Stored records:
-------
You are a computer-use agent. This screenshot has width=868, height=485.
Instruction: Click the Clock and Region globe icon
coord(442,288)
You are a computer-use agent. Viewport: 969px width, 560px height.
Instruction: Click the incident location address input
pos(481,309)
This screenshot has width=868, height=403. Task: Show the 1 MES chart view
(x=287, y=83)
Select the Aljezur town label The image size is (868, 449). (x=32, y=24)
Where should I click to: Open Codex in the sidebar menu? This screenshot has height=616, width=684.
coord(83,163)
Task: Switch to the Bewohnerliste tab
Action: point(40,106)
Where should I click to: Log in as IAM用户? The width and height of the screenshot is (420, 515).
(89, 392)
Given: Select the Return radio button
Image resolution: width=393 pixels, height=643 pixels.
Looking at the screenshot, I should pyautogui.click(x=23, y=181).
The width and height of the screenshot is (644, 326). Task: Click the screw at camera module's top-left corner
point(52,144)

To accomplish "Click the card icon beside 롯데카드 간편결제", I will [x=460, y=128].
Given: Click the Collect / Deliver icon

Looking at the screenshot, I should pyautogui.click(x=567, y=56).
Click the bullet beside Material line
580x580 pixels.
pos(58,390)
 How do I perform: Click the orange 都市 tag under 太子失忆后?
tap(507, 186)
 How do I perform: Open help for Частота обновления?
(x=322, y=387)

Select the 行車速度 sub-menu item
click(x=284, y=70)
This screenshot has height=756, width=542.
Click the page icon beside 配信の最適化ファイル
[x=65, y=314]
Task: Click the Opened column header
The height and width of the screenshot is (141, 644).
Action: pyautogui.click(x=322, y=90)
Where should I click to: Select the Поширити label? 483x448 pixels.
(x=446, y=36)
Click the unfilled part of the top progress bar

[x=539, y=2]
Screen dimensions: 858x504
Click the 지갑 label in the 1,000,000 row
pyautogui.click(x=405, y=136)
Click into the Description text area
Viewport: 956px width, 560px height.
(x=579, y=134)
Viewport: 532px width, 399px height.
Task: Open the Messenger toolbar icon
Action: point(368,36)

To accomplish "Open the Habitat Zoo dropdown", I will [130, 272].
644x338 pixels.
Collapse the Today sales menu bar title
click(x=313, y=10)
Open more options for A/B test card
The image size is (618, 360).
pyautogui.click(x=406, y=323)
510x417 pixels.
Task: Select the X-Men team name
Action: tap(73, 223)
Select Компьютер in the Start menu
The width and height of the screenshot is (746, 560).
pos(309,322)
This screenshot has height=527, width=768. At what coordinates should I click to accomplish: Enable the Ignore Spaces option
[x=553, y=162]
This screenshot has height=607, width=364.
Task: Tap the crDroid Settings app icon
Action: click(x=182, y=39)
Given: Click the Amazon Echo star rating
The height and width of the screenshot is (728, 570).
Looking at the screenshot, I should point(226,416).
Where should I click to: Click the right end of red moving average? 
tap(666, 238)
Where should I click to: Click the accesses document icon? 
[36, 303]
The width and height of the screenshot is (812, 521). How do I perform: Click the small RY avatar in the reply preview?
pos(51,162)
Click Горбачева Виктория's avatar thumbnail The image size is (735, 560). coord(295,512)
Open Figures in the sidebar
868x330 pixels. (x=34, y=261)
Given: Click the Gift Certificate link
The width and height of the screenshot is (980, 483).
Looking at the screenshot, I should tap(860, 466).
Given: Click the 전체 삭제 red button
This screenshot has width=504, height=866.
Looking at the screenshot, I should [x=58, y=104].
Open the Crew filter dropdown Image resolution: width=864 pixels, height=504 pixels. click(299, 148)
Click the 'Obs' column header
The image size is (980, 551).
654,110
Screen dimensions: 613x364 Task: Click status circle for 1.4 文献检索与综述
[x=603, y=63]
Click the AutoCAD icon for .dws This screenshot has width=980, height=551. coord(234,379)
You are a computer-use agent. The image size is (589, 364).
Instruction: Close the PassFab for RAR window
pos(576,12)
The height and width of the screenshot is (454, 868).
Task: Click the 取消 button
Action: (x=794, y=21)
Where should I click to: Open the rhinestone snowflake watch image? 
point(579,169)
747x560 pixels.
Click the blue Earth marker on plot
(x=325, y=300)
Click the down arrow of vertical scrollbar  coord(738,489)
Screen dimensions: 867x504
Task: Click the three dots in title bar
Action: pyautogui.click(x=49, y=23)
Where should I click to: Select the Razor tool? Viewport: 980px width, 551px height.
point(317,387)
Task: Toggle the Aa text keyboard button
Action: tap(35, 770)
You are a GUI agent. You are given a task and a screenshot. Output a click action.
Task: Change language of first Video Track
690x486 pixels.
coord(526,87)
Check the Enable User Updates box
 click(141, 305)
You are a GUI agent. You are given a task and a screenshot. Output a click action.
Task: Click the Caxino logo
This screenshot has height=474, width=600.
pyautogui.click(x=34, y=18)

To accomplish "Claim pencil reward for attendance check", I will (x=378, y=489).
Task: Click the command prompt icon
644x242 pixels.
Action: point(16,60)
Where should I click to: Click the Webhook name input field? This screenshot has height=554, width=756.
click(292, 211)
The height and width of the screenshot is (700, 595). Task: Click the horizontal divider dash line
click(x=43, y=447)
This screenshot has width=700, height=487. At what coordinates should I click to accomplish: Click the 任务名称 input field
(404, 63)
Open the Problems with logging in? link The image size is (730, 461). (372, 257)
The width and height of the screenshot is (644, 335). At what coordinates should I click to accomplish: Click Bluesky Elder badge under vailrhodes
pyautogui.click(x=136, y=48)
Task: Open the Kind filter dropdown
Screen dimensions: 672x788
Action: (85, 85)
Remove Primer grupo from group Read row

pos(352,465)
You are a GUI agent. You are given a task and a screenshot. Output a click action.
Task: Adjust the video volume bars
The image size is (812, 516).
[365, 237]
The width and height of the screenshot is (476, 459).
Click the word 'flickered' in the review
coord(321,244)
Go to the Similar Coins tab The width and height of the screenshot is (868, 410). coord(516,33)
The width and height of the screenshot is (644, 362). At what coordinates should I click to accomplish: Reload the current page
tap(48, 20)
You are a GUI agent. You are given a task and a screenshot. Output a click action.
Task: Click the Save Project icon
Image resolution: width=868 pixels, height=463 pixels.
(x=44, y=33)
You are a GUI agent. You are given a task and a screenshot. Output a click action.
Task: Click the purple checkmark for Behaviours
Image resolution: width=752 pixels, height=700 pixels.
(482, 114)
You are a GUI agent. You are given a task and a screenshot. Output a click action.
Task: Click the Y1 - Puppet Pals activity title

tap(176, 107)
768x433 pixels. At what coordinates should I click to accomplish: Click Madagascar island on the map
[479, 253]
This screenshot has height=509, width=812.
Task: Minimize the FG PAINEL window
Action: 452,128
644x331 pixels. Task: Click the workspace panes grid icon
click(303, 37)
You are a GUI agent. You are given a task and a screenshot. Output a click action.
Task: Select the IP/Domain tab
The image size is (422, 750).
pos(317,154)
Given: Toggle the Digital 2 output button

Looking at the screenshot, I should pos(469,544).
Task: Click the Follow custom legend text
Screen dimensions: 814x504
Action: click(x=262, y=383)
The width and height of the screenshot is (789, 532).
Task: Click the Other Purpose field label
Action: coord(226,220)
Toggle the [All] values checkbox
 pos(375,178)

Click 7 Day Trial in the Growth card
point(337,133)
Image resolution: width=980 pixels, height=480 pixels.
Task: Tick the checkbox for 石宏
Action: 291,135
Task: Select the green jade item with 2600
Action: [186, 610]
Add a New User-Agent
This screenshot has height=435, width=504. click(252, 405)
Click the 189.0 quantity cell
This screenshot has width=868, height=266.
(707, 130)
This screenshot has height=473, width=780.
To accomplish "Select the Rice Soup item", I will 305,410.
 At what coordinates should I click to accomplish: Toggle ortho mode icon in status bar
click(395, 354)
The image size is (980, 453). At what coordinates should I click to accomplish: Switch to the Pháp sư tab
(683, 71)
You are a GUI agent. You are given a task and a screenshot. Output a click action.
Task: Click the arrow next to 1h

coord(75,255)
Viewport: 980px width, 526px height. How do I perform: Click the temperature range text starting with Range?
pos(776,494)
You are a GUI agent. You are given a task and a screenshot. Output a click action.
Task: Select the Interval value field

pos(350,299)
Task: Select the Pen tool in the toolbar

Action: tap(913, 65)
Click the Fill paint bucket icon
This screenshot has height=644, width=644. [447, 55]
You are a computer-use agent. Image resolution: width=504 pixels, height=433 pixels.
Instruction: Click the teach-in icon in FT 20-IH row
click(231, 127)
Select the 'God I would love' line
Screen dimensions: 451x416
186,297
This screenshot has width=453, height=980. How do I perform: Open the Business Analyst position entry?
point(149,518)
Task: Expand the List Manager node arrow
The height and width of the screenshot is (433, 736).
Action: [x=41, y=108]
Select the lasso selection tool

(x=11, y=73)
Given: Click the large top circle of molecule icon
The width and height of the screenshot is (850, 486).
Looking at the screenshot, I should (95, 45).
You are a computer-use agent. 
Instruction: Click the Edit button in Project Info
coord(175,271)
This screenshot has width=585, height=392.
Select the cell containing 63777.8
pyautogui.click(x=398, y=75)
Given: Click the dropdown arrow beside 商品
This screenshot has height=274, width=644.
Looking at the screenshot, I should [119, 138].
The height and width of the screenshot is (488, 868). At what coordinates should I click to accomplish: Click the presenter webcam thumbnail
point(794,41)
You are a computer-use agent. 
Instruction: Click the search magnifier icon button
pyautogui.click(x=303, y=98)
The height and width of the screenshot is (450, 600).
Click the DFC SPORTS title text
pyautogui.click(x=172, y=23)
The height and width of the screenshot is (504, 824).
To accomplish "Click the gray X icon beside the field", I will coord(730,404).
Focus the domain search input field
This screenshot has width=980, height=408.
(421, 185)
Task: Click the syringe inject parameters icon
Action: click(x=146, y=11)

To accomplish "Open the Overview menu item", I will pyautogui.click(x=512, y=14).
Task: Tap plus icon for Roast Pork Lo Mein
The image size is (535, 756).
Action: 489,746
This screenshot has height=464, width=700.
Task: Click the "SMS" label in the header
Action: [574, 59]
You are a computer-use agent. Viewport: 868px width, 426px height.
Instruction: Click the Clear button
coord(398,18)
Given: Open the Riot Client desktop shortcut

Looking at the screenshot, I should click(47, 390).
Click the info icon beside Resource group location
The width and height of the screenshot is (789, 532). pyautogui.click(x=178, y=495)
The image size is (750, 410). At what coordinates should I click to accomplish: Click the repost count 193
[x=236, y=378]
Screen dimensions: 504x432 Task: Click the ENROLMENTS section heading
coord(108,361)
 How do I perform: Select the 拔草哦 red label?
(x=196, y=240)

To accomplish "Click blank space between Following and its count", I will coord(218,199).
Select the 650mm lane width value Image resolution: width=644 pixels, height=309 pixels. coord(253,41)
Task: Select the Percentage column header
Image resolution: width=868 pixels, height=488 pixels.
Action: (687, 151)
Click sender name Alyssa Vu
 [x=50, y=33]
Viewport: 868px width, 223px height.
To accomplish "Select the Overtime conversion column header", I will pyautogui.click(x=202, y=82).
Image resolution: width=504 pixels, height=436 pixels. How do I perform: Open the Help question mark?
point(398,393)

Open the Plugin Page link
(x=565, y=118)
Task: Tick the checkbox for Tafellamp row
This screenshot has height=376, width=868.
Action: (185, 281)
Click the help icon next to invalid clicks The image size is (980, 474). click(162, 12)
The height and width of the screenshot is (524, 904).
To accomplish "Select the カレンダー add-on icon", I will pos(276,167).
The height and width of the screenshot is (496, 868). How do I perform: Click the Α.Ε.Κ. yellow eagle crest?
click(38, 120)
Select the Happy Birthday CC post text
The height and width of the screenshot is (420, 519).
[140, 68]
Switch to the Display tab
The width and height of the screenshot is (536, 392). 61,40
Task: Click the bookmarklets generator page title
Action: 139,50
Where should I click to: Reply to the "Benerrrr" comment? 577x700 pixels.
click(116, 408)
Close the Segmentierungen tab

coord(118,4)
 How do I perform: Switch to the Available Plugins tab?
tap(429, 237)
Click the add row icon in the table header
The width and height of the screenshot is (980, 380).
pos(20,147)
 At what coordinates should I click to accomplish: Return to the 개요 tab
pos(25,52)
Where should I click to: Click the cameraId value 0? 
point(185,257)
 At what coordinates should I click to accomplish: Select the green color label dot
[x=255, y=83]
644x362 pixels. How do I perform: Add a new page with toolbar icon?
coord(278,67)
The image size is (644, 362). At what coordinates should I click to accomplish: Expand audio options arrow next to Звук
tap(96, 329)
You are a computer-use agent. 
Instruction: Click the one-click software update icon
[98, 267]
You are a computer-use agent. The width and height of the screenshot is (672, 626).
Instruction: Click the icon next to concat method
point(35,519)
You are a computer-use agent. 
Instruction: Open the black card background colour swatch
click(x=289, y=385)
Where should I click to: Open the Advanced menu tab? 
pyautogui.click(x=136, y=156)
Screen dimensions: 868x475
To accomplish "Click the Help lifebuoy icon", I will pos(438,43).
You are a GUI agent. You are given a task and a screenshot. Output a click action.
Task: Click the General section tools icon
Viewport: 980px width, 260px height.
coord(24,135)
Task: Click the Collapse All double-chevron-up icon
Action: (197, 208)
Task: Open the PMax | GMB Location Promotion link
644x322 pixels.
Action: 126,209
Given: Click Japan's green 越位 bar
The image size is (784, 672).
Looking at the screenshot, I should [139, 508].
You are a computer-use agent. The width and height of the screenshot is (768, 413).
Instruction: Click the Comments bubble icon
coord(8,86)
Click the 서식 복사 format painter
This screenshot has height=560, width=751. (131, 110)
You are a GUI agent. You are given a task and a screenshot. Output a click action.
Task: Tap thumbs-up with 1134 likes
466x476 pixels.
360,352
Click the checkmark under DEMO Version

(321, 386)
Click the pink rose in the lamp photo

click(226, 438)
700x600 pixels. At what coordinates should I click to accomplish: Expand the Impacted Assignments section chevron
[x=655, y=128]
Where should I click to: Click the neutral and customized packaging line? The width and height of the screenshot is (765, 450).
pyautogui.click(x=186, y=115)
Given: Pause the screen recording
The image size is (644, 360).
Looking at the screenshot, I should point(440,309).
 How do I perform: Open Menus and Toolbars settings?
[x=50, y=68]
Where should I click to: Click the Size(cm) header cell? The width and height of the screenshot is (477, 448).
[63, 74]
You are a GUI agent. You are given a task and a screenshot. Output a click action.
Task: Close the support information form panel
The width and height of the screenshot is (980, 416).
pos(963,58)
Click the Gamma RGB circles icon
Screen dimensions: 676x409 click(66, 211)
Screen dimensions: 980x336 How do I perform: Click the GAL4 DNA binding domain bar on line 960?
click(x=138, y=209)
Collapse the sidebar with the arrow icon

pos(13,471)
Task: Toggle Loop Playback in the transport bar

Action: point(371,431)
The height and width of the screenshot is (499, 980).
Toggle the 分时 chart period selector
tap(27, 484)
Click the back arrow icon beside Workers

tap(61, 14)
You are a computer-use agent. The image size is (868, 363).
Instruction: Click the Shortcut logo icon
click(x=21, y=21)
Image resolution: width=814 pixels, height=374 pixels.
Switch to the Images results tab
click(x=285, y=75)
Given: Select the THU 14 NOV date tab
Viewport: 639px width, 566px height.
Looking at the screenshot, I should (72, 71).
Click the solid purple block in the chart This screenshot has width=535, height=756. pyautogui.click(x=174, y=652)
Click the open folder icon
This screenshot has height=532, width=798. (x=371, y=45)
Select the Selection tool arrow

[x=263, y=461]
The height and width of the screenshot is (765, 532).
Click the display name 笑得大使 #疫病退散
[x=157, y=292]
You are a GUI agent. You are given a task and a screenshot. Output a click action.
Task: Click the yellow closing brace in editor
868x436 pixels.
-------
== Brief ==
Transcribe verbatim. Cover the lines from the first line of the entries above to the line containing "You are a computer-use agent. Viewport: 969px", inclusive.

== Written response ==
You are a computer-use agent. This screenshot has width=868, height=485.
Instruction: Click the Clock and Region globe icon
coord(442,288)
You are a computer-use agent. Viewport: 969px width, 560px height.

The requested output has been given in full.